## Exercise
Please format the lines in the records below as a Markdown table with the columns Row and Line, starting at the line that contains "Locate an element on the screen. The" and ending with the line that contains "center [764, 244].", both included. Number each line and leave out blank lines.

(Saved data entries)
=== Section Start ===

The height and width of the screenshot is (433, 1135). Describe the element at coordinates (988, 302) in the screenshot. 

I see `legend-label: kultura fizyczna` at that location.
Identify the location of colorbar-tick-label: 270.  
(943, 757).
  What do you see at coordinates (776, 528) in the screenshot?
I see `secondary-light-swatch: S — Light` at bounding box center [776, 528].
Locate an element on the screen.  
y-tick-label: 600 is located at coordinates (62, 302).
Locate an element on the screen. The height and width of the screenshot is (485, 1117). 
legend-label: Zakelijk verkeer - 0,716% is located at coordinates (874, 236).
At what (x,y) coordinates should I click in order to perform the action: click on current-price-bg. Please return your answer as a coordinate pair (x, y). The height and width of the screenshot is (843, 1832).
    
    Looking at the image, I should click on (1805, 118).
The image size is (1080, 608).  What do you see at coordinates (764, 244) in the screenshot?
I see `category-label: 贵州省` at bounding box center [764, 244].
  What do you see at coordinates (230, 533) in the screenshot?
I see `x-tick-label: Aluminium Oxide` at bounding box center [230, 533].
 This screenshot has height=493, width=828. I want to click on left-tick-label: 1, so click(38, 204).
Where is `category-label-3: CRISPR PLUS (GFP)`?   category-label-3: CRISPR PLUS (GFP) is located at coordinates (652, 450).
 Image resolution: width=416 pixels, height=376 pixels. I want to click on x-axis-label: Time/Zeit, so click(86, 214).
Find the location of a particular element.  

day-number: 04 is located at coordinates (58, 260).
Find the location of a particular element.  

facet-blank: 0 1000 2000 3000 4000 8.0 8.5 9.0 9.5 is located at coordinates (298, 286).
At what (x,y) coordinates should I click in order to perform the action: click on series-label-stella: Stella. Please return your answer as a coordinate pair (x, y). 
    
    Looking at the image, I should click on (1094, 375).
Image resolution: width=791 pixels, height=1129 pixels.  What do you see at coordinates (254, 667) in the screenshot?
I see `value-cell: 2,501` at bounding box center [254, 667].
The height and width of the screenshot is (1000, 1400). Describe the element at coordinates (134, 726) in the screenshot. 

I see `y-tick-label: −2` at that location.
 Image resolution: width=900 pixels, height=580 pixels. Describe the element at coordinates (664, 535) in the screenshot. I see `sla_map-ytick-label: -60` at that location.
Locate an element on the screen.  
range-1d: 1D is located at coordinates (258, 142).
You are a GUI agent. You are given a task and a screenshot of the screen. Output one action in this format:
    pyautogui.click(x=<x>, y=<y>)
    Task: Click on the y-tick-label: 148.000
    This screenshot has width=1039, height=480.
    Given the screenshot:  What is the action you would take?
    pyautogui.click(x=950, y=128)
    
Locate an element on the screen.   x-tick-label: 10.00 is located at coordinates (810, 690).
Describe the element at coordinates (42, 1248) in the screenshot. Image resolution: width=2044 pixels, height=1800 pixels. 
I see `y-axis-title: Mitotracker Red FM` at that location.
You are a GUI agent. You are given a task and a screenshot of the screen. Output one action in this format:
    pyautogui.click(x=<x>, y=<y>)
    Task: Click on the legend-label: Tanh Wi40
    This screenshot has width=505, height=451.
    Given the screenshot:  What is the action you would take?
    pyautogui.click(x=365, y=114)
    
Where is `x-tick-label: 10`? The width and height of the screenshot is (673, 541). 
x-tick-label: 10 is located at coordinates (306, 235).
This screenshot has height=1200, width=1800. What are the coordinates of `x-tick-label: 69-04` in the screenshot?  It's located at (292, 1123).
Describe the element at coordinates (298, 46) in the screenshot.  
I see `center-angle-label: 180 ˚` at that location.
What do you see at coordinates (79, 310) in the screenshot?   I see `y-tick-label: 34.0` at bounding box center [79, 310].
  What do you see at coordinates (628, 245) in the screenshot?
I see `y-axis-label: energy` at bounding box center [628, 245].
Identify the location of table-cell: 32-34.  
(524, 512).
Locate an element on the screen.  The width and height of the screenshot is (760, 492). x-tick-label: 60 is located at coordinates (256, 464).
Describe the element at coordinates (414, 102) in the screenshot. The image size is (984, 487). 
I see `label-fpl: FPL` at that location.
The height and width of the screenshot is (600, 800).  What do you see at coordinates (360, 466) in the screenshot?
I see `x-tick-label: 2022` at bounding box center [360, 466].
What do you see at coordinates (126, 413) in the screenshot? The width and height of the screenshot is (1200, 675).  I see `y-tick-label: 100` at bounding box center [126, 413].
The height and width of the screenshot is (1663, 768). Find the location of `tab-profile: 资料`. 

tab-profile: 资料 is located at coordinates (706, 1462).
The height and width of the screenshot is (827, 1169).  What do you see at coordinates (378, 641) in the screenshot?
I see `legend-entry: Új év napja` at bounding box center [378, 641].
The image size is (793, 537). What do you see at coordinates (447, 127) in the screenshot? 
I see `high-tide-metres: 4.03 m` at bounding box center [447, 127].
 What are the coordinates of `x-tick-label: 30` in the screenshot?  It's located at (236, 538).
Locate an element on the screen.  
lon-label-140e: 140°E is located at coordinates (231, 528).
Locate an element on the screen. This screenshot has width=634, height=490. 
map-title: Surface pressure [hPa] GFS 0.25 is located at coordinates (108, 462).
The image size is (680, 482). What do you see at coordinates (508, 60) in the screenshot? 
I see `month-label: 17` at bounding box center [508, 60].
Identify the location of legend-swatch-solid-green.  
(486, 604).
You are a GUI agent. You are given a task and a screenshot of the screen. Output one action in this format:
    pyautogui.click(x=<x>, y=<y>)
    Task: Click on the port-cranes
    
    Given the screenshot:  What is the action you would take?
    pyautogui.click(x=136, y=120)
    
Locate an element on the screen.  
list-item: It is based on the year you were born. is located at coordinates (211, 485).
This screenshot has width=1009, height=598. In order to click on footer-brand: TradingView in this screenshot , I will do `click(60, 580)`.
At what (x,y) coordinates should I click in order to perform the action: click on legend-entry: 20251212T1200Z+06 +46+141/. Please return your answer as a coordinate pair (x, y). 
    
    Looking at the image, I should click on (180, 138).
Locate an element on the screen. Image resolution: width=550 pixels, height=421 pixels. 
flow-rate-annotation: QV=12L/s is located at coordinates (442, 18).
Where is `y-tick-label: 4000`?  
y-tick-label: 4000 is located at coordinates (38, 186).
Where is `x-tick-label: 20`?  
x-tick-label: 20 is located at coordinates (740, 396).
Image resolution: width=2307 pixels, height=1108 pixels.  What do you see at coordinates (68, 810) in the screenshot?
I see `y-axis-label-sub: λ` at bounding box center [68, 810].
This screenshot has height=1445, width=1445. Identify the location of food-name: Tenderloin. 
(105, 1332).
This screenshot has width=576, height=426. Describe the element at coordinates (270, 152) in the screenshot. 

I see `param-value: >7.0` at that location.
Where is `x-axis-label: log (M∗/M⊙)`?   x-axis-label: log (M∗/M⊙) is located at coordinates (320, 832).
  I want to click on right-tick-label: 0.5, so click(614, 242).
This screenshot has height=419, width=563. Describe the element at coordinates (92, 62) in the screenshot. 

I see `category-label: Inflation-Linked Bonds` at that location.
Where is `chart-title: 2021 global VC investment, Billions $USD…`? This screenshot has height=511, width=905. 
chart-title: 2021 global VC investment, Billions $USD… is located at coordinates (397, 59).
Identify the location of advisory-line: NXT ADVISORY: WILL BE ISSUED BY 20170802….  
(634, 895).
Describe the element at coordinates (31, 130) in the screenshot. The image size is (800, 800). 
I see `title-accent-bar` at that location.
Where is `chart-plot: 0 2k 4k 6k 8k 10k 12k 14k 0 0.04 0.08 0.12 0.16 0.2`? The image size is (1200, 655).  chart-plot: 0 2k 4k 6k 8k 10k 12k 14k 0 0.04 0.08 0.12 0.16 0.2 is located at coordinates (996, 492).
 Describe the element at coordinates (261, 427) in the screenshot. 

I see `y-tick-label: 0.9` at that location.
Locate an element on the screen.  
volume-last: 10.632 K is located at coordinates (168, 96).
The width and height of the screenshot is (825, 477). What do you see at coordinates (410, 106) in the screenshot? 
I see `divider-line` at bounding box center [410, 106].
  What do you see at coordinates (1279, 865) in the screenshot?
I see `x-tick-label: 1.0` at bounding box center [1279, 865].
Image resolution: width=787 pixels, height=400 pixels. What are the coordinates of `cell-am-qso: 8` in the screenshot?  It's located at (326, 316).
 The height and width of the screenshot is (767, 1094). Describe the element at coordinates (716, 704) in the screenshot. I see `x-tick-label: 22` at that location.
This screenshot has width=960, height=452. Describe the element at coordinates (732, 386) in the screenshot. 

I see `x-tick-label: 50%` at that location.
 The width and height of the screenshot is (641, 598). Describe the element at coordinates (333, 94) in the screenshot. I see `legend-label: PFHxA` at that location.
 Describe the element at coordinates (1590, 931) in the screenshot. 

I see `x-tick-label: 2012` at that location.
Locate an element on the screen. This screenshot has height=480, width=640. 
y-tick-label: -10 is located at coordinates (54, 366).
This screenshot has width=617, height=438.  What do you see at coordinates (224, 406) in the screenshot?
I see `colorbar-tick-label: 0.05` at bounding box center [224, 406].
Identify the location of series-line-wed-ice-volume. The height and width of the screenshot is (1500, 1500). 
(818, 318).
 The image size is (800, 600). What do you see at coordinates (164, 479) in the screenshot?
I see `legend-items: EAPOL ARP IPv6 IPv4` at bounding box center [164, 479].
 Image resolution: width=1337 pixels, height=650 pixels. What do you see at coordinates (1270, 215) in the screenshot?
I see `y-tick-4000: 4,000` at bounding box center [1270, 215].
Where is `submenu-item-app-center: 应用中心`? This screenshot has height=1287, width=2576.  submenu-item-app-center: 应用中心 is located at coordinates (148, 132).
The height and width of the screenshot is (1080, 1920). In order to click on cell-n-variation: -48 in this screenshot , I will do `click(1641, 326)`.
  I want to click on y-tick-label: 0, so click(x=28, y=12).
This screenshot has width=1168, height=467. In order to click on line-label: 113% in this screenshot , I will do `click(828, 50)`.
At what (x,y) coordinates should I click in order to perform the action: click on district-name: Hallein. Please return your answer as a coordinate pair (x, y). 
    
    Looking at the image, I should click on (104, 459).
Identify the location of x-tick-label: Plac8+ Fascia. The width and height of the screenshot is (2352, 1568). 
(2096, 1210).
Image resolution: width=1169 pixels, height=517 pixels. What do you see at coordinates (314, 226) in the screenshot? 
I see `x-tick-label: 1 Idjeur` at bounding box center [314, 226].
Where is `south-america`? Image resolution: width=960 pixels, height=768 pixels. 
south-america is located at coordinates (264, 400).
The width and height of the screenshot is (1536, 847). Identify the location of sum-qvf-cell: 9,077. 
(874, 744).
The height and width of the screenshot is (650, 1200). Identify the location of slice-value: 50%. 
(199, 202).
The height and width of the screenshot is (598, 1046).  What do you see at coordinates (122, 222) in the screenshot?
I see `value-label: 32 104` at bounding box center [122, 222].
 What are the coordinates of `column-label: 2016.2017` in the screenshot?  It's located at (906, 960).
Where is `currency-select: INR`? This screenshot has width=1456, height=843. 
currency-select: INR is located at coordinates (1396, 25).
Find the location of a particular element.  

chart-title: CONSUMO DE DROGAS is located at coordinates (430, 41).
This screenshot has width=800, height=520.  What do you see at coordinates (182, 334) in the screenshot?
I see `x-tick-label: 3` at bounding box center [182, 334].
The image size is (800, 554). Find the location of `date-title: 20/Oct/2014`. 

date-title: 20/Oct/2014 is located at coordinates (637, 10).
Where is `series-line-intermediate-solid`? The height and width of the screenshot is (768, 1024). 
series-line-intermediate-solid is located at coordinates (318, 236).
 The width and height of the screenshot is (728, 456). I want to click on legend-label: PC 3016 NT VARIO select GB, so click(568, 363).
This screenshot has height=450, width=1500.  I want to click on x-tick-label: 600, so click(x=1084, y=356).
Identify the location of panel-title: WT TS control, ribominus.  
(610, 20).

=== Section End ===

## Exercise solution
| Row | Line |
|---|---|
| 1 | Locate an element on the screen. The height and width of the screenshot is (485, 1117).  |
| 2 | legend-label: Zakelijk verkeer - 0,716% is located at coordinates (874, 236). |
| 3 | At what (x,y) coordinates should I click in order to perform the action: click on current-price-bg. Please return your answer as a coordinate pair (x, y). The height and width of the screenshot is (843, 1832). |
| 4 |     Looking at the image, I should click on (1805, 118). |
| 5 | The image size is (1080, 608).  What do you see at coordinates (764, 244) in the screenshot? |
| 6 | I see `category-label: 贵州省` at bounding box center [764, 244]. |